French politician (born 1965)

Carole Bureau-Bonnard (born 9 August 1965) is a French kinesiotherapist and politician who was elected to the National Assembly in the 2017 French legislative election, representing the department of Oise. She is a member of Renaissance (RE).

==Political career==
In 2008, she was elected as a municipal councillor of Noyon and became, in 2010, first deputy mayor of the town. She is also elected to the community of communes of the Pays Noyonnais, of which she is vice-president.

Having previously been active for the Socialist Party, Bureau-Bonnard joined LREM in 2017.

In parliament, Bureau-Bonnard has been a member of the Defence Committee since 2017. From 2017 until 2019, she served as one of six vice-presidents of the National Assembly, under the leadership of president Richard Ferrand. In this capacity, she was in charge of the parliament's international activities.

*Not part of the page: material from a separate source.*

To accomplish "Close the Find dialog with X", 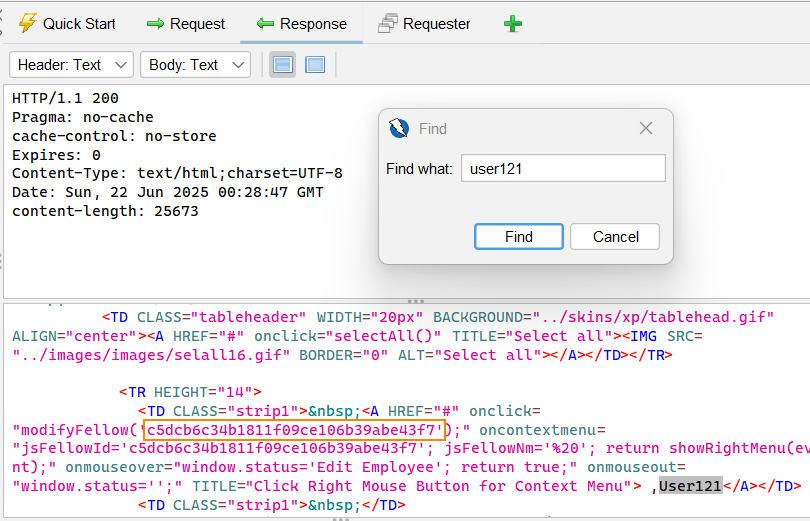I will 646,128.
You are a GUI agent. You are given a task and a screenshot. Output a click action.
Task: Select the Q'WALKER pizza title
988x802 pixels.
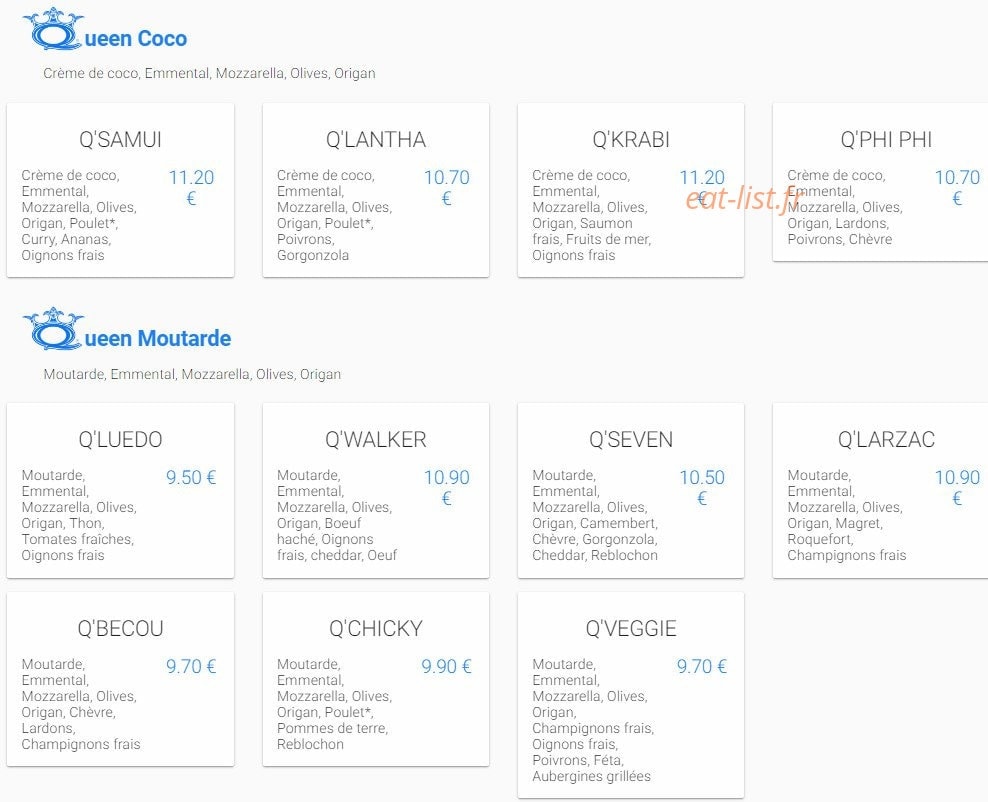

She lost her seat in the second round of the 2022 French legislative election to National Rally candidate Michel Guiniot.

==Political positions==
In July 2019, Bureau-Bonnard voted in favour of the French ratification of the European Union’s Comprehensive Economic and Trade Agreement (CETA) with Canada.

==Controversy==
In 2019, Bureau-Bonnard's office in Noyon was vandalized during anti-government protests of the Yellow vests movement.